В последний день посетили знаменитый океанариум. В открытых бассейнах резвились морские черепахи, в бетонной яме, едва прикрытые водой, уныло лежали две нерпы. А в самом здании любопытные могли вдоволь насмотреться на диковинных рыб, крабов и прочую океанскую живность в здоровенных аквариумах.

После осмотра хотели сходить на пляж, но пляжи оказались платными, частная собственность. Ахмед переживал и наконец, поговорив о чем-то с шофером, махнул рукой, дав команду садиться. И высадились где-то за маяком, на пустынном месте. Дикий пляж. Пацаны — белые, черные, мулаты — гоняли мяч. Кому же не достался мяч, осваивали серфинг, было несколько самодельных досок.
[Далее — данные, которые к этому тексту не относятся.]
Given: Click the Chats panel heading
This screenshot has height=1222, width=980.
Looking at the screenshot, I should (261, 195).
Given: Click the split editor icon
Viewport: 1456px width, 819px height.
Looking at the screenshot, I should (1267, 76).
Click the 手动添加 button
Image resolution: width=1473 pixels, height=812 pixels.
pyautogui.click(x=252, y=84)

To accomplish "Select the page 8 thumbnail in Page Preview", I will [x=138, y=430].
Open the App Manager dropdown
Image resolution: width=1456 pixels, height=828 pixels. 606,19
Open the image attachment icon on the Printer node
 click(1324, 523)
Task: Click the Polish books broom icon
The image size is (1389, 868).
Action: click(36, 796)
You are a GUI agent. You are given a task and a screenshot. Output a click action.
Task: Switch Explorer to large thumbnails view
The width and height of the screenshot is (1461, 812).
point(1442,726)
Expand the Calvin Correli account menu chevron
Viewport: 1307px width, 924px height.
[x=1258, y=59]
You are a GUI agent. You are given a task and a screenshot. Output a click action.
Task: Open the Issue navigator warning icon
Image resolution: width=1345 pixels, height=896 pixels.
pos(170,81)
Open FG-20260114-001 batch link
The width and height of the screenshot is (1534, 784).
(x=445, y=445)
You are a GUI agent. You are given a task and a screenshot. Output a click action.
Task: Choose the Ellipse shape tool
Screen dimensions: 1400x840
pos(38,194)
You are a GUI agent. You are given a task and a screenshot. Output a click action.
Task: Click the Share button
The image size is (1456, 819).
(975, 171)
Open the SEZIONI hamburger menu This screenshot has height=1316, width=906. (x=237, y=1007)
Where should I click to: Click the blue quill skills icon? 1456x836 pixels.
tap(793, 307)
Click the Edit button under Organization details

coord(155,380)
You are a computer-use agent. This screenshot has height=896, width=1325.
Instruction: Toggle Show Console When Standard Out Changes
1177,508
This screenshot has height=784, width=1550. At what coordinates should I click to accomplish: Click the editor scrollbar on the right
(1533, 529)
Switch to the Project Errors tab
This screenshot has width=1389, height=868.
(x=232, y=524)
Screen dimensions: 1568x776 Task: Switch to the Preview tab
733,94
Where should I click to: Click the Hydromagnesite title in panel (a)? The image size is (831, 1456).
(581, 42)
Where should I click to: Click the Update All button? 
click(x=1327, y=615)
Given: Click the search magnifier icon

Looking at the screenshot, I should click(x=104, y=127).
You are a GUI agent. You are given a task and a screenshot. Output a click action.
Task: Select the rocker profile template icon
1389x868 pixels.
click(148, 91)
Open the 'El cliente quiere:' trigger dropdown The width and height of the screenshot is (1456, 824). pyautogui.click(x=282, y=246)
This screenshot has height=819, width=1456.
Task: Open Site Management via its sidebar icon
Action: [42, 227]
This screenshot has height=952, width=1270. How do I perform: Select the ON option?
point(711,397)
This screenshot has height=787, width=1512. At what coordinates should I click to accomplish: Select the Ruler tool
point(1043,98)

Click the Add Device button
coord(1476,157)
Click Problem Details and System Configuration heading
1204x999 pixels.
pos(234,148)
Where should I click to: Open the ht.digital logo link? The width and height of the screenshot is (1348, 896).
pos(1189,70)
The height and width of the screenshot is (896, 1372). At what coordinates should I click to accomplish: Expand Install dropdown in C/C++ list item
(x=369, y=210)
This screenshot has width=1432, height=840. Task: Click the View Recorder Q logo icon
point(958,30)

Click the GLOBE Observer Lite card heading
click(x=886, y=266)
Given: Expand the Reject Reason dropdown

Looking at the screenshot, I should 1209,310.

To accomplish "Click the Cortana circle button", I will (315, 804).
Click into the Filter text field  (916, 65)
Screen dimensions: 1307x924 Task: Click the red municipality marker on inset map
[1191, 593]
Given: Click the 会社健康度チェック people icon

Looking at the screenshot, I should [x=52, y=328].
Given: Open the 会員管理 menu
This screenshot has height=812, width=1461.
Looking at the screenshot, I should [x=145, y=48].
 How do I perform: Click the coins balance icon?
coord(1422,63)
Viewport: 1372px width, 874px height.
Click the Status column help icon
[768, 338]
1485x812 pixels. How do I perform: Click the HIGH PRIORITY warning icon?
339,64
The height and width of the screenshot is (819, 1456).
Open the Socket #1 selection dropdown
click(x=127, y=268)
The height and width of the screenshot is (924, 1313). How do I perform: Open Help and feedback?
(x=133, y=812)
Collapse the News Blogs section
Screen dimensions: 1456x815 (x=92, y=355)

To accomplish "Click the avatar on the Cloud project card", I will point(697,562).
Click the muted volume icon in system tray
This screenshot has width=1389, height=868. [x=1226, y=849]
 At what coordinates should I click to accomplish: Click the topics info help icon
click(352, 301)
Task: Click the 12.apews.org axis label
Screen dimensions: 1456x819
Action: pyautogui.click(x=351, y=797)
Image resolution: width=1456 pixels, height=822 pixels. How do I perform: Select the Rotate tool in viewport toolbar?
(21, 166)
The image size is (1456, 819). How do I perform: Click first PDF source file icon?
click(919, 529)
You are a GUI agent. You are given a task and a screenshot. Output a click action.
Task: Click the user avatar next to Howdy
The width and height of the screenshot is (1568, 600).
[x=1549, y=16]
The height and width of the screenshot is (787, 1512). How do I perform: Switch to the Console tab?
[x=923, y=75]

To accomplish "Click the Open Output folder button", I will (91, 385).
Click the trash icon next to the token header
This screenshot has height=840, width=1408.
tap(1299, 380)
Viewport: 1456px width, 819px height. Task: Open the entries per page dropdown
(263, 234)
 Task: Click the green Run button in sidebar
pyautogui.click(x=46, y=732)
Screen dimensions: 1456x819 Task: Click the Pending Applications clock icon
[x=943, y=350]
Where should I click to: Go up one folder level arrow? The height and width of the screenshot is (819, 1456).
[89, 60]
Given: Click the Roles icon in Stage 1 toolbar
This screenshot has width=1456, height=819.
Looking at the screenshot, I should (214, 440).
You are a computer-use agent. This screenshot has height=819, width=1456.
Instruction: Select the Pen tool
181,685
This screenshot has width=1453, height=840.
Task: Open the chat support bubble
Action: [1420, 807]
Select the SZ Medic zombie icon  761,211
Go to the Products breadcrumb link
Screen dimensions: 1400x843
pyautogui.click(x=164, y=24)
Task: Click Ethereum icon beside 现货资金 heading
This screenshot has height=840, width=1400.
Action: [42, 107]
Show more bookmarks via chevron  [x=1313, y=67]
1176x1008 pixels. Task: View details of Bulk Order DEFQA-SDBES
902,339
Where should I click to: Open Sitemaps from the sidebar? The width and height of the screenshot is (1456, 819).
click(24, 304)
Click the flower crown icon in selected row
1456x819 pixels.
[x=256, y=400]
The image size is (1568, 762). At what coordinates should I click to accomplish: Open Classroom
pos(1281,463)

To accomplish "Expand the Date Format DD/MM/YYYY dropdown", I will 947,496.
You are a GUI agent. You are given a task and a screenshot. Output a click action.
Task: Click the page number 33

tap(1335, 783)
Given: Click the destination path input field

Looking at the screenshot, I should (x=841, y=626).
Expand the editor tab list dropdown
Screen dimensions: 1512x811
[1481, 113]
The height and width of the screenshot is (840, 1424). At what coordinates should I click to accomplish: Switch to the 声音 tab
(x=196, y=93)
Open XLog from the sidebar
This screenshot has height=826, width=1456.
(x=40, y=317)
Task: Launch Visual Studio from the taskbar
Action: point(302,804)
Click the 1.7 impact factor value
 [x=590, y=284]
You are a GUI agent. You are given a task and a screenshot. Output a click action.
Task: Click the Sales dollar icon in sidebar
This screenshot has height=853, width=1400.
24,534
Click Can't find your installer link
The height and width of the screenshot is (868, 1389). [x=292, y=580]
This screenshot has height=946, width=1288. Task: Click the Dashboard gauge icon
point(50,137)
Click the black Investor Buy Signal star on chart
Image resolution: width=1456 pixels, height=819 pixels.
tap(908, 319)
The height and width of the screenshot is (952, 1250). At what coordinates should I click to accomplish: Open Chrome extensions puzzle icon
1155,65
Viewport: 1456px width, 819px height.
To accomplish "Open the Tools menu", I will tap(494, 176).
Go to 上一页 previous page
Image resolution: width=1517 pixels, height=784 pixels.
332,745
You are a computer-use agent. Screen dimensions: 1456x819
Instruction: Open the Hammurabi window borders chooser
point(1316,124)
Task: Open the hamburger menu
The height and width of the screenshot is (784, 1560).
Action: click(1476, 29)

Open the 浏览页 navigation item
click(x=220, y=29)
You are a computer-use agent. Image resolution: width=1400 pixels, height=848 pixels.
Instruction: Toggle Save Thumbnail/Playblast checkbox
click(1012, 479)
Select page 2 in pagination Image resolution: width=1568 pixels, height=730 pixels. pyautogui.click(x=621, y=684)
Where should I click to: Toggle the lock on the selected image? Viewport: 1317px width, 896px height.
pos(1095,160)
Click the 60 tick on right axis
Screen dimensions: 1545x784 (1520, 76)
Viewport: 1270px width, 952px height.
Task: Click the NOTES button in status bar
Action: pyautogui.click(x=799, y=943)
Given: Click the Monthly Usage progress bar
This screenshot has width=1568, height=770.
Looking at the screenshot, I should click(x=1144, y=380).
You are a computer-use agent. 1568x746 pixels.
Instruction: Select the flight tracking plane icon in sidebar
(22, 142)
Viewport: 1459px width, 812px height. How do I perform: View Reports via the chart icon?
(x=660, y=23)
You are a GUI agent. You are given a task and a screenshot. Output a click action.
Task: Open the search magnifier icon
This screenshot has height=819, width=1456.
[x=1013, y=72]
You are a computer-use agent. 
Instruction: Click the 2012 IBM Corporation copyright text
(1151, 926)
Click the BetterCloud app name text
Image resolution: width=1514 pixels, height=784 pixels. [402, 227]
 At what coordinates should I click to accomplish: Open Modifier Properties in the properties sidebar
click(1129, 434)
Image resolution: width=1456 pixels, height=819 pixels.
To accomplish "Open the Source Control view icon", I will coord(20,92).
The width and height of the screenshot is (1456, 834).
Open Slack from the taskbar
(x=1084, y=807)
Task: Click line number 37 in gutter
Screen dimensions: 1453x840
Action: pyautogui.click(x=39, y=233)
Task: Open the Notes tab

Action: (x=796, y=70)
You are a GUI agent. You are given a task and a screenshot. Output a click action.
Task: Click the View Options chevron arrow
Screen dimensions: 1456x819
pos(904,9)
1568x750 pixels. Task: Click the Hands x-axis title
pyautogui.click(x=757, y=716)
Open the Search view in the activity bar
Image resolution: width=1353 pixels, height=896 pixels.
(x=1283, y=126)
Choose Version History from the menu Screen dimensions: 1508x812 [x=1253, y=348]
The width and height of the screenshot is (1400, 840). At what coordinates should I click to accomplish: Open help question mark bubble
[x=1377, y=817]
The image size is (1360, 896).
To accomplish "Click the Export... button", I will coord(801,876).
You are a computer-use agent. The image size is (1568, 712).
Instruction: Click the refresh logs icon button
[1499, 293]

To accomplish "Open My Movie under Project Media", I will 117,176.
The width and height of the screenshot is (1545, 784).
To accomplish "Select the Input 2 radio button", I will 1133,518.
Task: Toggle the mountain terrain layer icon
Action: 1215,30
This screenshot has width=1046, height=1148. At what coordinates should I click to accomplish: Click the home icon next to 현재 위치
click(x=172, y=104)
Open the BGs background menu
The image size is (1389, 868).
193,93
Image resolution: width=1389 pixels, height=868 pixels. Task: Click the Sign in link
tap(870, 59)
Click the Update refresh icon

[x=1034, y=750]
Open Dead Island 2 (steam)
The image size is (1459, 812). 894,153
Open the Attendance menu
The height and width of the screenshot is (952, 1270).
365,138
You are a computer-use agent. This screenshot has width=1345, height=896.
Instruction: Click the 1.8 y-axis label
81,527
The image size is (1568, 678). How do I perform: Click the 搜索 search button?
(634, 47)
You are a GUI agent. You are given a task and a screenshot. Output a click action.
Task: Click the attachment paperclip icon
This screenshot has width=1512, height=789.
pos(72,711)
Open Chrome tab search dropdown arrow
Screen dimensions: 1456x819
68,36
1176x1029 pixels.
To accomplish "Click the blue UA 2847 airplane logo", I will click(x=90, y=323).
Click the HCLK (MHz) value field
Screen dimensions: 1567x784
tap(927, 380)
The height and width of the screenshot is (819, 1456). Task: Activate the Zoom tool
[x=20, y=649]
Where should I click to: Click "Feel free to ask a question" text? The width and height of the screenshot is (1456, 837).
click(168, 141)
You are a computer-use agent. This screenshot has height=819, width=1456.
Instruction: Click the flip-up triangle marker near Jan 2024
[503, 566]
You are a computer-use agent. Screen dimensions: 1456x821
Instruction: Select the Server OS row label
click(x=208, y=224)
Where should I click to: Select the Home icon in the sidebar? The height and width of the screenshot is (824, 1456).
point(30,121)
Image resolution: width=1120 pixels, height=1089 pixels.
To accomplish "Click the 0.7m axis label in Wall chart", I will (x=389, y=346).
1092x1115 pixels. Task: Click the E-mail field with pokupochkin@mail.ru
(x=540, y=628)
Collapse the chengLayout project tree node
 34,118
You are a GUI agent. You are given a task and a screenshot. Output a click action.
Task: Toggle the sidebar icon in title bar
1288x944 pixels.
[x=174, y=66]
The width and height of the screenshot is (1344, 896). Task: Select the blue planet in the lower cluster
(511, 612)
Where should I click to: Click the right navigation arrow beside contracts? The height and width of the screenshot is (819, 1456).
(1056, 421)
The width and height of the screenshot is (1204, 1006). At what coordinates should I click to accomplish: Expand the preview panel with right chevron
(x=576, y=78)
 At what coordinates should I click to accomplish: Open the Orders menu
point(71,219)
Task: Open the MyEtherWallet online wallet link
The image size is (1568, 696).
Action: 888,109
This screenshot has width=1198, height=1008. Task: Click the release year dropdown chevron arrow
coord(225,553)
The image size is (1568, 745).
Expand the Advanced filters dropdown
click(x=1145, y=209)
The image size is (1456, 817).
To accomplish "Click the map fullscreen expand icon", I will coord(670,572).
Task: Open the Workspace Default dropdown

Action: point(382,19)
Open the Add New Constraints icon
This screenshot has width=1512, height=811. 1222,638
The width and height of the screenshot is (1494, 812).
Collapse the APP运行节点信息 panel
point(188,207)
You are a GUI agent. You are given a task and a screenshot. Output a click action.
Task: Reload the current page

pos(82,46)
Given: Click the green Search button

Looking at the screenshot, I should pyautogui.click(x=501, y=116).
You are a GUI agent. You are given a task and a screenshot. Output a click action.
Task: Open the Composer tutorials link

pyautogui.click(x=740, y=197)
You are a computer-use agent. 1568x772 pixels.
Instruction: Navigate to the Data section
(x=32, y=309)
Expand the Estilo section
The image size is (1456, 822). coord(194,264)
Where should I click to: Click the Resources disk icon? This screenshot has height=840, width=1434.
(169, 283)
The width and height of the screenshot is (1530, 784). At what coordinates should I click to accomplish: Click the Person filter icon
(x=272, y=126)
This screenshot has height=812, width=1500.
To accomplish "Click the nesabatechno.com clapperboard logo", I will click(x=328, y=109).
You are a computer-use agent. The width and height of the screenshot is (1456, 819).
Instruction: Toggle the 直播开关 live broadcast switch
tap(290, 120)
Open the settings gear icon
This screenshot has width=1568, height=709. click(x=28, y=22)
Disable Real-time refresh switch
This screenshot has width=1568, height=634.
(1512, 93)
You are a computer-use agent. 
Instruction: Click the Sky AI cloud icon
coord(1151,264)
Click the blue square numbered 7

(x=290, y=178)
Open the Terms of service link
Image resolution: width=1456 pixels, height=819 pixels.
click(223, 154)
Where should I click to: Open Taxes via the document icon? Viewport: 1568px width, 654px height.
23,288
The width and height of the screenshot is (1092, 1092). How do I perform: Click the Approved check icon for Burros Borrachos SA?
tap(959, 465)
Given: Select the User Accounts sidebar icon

Серфинг сразу же привлек внимание наших друзей, они мигом разделись и, одолжив у мальчишек доски, ринулись в высокие волны Атлантики.

Накупавшись до одури, обсыхали на свежем сильном ветру, заходящее солнце грело еле-еле, и совсем не чувствовалось, что это Африка.

Поздним вечером после ужина, лениво расположившись в мягких креслах холла, они слушали мелодии из портативного комбайна Ахмеда, Левочкин покуривал «Кент», забытый на столике Натали, Стас попивал кока-колу, и настроение у всех было благодушное, еще бы — завтра домой.

— Слушай, Ося! — Стаса потянуло на откровенность. — Сколько тут красавиц, а? А я к Маше хочу, домой…

— К какой, к черту, Маше? Ты, часом, не перегрелся? До Маши тринадцать тысяч километров, если по прямой… А в обход? А на современном транспорте с остановками и пересадками? А тут марокканки, негритянки, мавританки, берберки, испанки, алжирки, ливийки, еврейки, туниски, мулатки разные. Вот Ахмед появится — я ему растолкую твою проблему!

— Отстань!

— Стас, ты простудился! Раз, шуток не понимаешь — поверь мне, ты простудился. У тебя, случаем, не ангина?